Authors

  1. Frost, Elizabeth A.M. MD

Article Content

I first met one of the co-authors of this month's article on traditional medicine, Varinee Lekprasert, MD, MS, FRCAT, when she traveled to the United States some years ago to study anesthesiology at the New York College of Medicine. I was the chair of anesthesiology at the time. She was an exceptional student and earned both board certification and additional degrees from the College. Her co-author, Mayuree Arsawadeeros, CMD, wrote much of the article in Thai as she heads up the Traditional Medicine Department at Ramathibodi Hospital, Mahidol University, Bangkok, Thailand. Dr Lekprasert translated.

 

I have made many trips to Thailand, a country with close ties to the United States, as the former queen was a graduate of Harvard University. Before that, my interest in acupuncture was stimulated during the 1970s when President Richard Nixon went to China and was accompanied by writers from The New York Times. The NYT editor, Seymour Topping, and his wife, Audrey Topping, herself a noted photographer for National Geographic were my immediate neighbors (we shared a driveway).

 

On her return, Audrey Topping told me she watched surgery done-including lung removal-only with a few silver needles for anesthesia. I could not believe that would both block pain and allow the chest to be opened without collapse of a lung. I later found out that the lungs were already non-functional and adherent to the chest wall.
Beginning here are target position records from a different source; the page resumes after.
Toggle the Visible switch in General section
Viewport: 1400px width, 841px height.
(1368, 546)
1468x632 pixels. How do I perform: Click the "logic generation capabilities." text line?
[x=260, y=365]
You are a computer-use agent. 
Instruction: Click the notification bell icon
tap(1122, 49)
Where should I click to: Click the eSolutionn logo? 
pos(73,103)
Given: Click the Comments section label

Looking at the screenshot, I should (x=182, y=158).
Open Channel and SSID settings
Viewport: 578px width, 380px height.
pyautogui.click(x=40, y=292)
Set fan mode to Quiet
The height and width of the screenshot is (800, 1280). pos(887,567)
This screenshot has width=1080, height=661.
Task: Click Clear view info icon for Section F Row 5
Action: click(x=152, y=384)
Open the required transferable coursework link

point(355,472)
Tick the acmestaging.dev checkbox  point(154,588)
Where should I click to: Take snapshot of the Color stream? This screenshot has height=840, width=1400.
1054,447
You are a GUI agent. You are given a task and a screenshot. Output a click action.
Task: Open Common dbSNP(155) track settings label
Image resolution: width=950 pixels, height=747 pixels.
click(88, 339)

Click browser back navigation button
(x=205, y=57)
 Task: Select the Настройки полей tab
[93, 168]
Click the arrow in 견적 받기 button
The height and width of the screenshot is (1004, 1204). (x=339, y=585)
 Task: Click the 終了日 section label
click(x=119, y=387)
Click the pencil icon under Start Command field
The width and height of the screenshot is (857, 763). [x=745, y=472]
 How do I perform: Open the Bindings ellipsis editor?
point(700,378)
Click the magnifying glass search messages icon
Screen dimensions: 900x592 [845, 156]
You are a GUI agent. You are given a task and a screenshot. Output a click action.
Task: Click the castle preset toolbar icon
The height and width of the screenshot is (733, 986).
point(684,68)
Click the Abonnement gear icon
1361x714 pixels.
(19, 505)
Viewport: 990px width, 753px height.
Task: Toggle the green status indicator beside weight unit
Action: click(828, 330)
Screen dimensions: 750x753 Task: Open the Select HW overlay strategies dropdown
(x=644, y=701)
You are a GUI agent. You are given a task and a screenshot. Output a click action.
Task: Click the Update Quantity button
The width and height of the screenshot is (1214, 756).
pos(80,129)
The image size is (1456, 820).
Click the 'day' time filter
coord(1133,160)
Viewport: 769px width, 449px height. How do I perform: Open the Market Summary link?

Also, opium was most probably added to the mix.

 

Nevertheless, I told my father of this strange encounter. He recalled that a local practitioner in our native Scotland had used acupuncture there years before. My father built a Wheatstone bridge for me to gauge electrical potentials across different points on the skin. Practicing on my sons, who were all very young and thus more compliant at the time, I identified many points that were consistent with the meridians described centuries earlier. I found what many of the ancient practitioners described as vital and thus I started on my explorations of needling as a means of pain control in select individuals. It is not for everyone, but it often produced amazing results.